■ **YOUR INSTRUCTIONS**
Transcribe the entries that follow exactly as they appear, minus pictures.

(THE DATA begins)

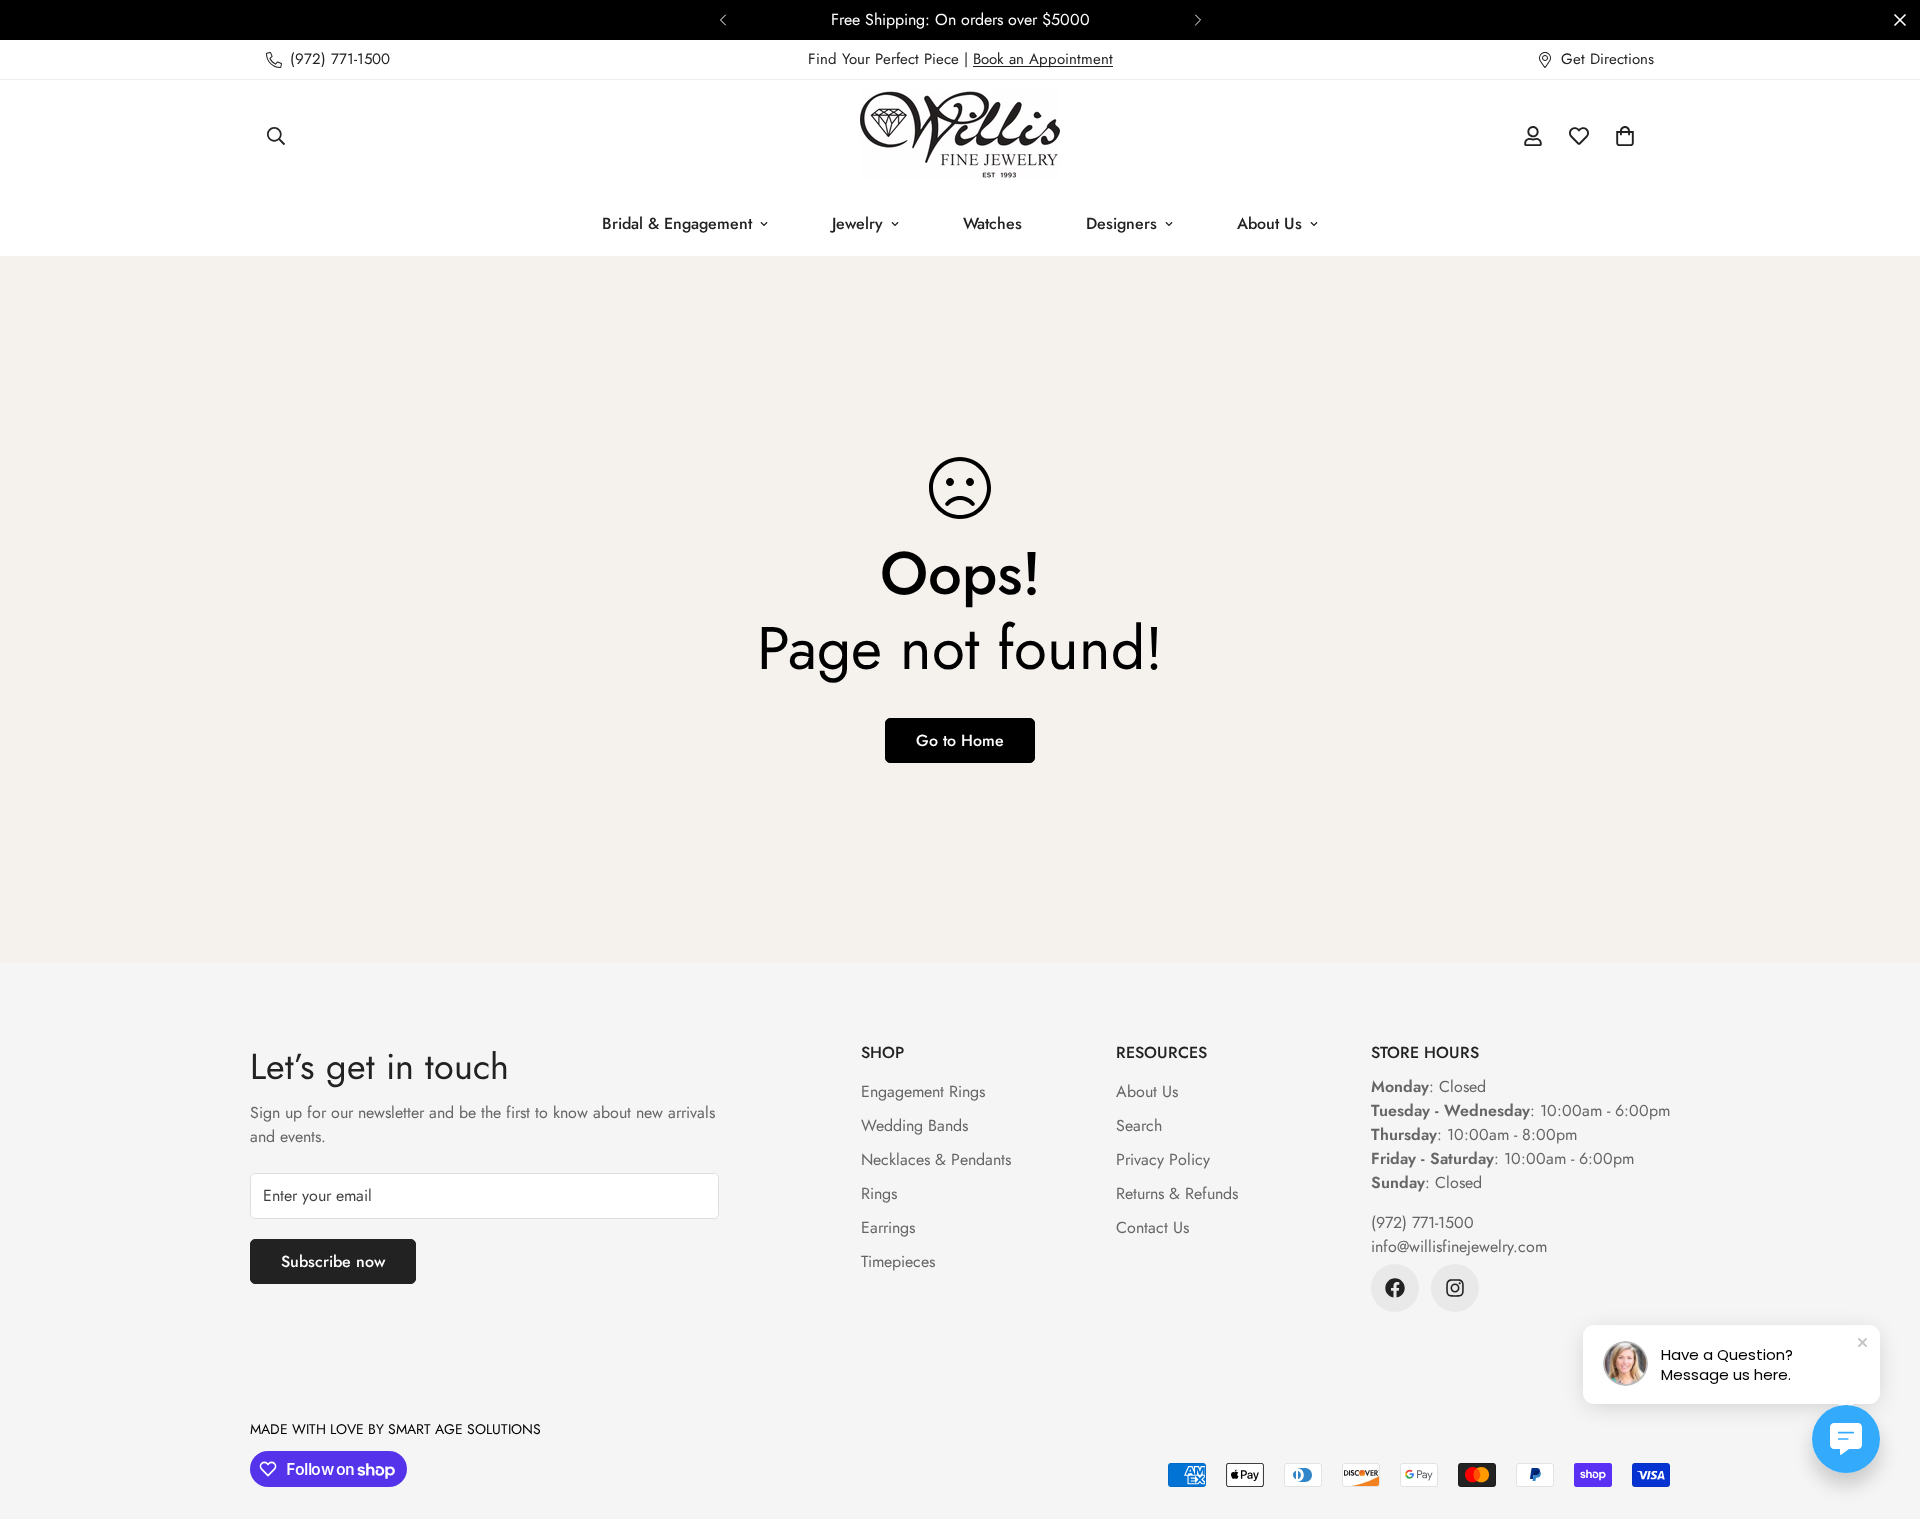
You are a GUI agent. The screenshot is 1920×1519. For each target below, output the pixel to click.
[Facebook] (1395, 1288)
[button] (1625, 136)
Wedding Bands (914, 1125)
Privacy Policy (1163, 1159)
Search (1139, 1125)
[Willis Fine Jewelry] (960, 136)
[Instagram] (1455, 1288)
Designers (1121, 223)
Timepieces (898, 1261)
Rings (879, 1193)
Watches (992, 223)
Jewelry (857, 223)
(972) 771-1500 (1422, 1222)
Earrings (888, 1227)
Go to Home (960, 740)
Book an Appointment (1043, 59)
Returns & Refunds (1177, 1193)
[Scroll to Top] (1881, 1410)
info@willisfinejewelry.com (1459, 1246)
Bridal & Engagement (677, 223)
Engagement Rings (923, 1091)
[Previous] (722, 20)
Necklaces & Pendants (936, 1159)
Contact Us (1152, 1227)
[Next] (1197, 20)
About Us (1269, 223)
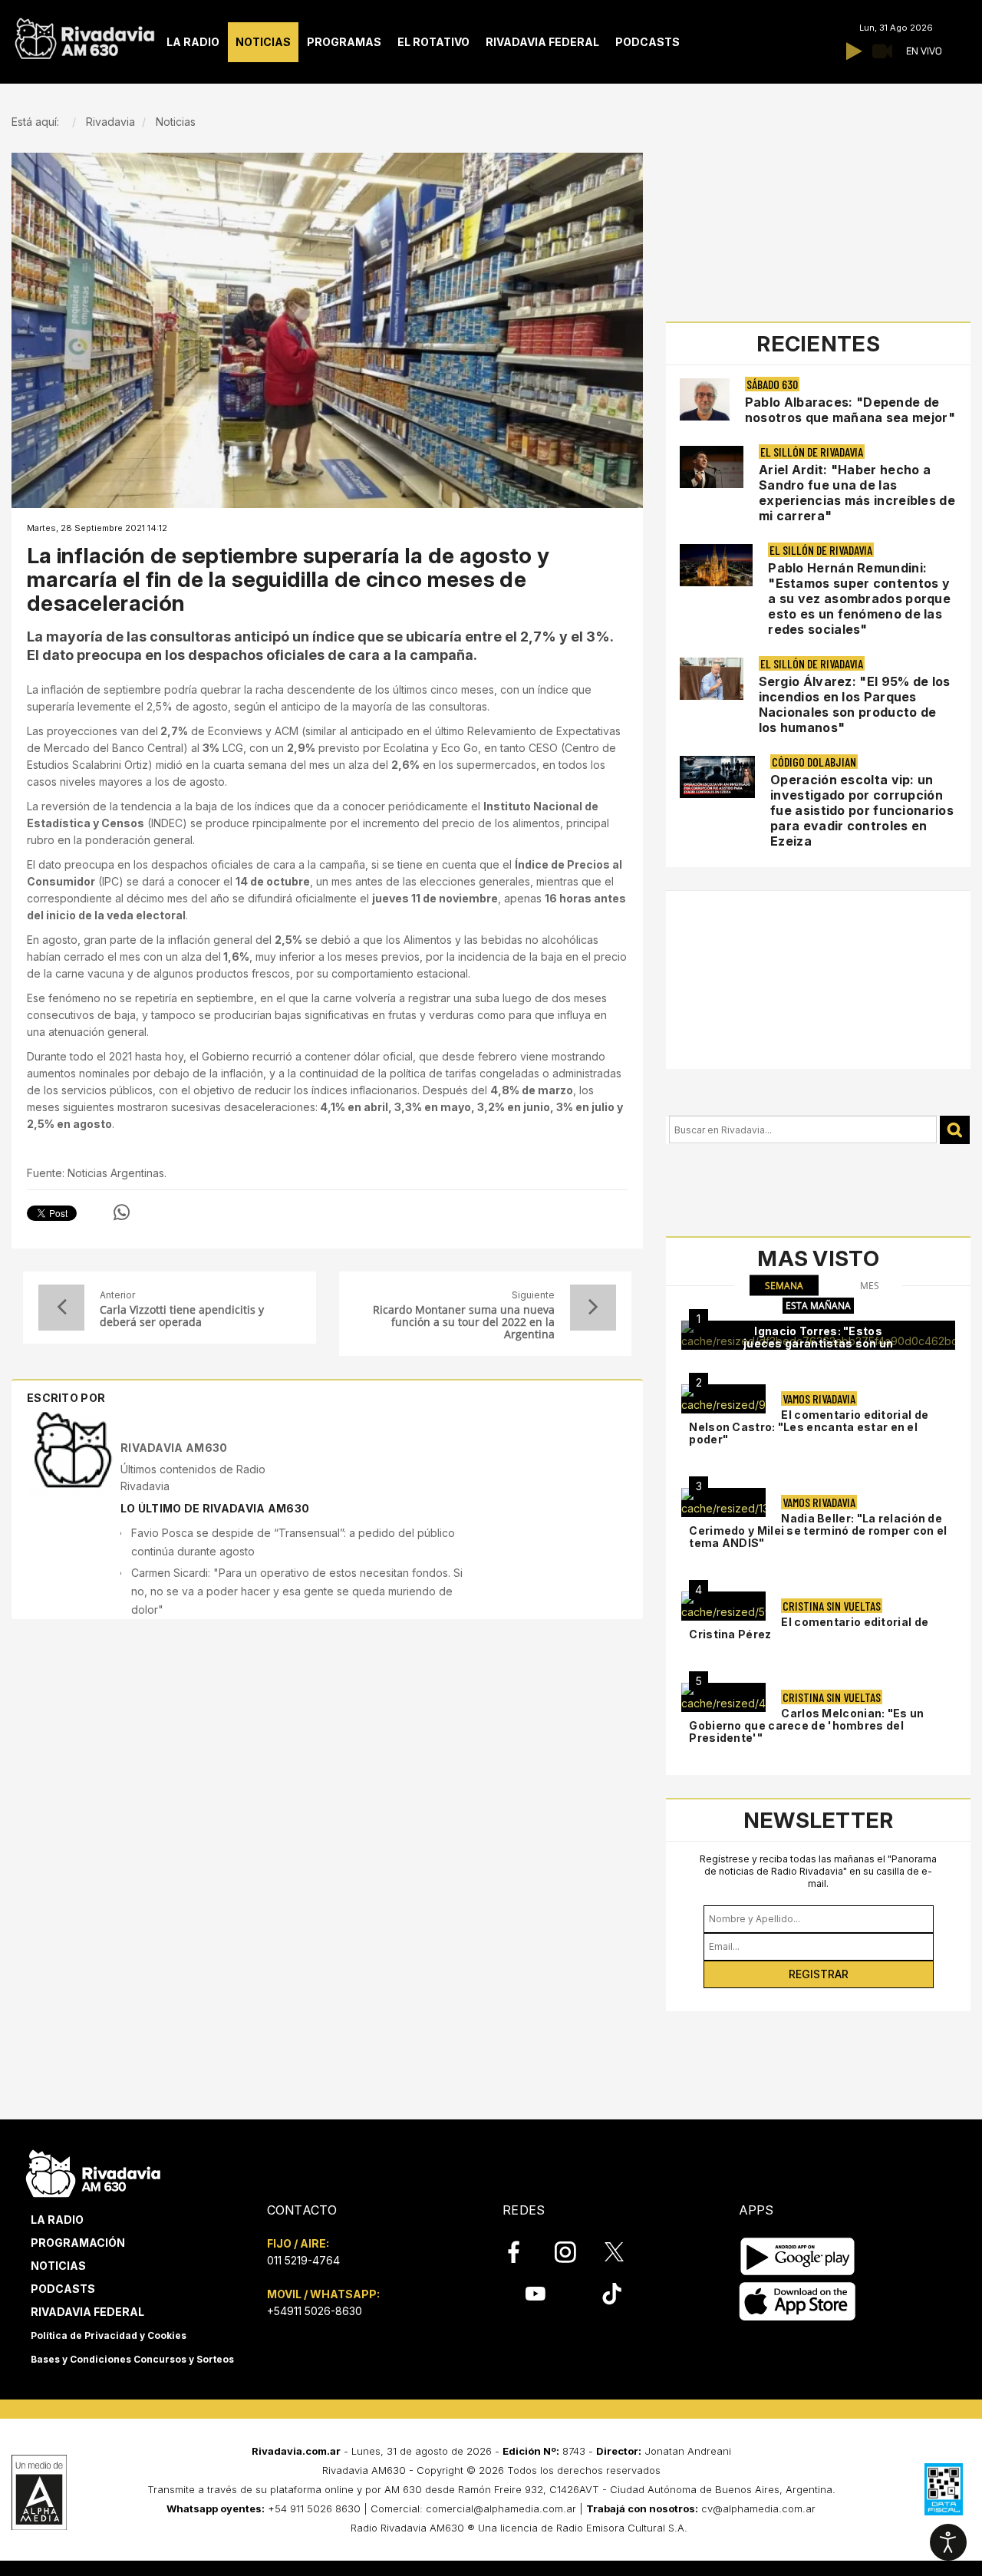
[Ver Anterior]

(THE DATA ends)

■ **COMPLETED TASK**
You are a GUI agent. The screenshot is 1920×1519. For each target below, output the pixel to click.
[Facebook] (1395, 1288)
[button] (1625, 136)
Wedding Bands (914, 1125)
Privacy Policy (1163, 1159)
Search (1139, 1125)
[Willis Fine Jewelry] (960, 136)
[Instagram] (1455, 1288)
Designers (1121, 223)
Timepieces (898, 1261)
Rings (879, 1193)
Watches (992, 223)
Jewelry (857, 223)
(972) 771-1500 (1422, 1222)
Earrings (888, 1227)
Go to Home (960, 740)
Book an Appointment (1043, 59)
Returns & Refunds (1177, 1193)
[Scroll to Top] (1881, 1410)
info@willisfinejewelry.com (1459, 1246)
Bridal & Engagement (677, 223)
Engagement Rings (923, 1091)
[Previous] (722, 20)
Necklaces & Pendants (936, 1159)
Contact Us (1152, 1227)
[Next] (1197, 20)
About Us (1269, 223)
[Ver Anterior]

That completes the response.